Poi due libri su un celebre episodio, tra storia e mito, della guerra civile spagnola, L’assedio dell’Alcázar (di C. Eby) e Morire all’Alcazar di T. Ciarrapico, che è evidentemente debitore del primo. Nonostante quel che diceva Adriano Romualdi del film fascista su questo episodio storico (io lo vidi da bambino e mi sembrò entusiasmante) mi pare che la vicenda sia così emblematica da poter ancora alimentare libri, racconti, sogni ed entusiasmi.
Con due libri dovrei aver terminato la lettura di altrettanti autori: Knut Hamsun, di cui ho letto la commedia Sulla soglia del regno (pubblicato in italiano nel 1927 da Alpes e mai più ristampato) e Gustav Meyrink, con il recente Il cardinale Napellus pubblicato da SE; era già uscito in italiano una trentina d’anni fa ma quell’edizione si trovava solo a prezzi indecenti. Dopo averlo letto, mi rendo conto che probabilmente sarebbe valso la spesa anche in passato; i tre racconti che lo compongono sono quasi perfetti.

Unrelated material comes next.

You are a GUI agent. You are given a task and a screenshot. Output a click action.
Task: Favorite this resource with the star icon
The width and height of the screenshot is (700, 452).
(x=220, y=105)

In realtà, sulla completezza di Hamsun mi resta un dubbio: stando alla bibliografia che ne avevo redatto a suo tempo, nel 1899 venne pubblicato dalle ed. Remo Sandron Era pazzo?, che non sono mai riuscito a procurarmi; però mi pare di aver constatato, in passato, che si tratti di una traduzione sotto diverso titolo di Misteri.
Ho preso congedo da questi due autori piuttosto a malincuore. Certo, posso tornare a leggerli – e prima o poi lo farò – ma la prima lettura e il gusto della scoperta che le è proprio ormai non sono più possibili.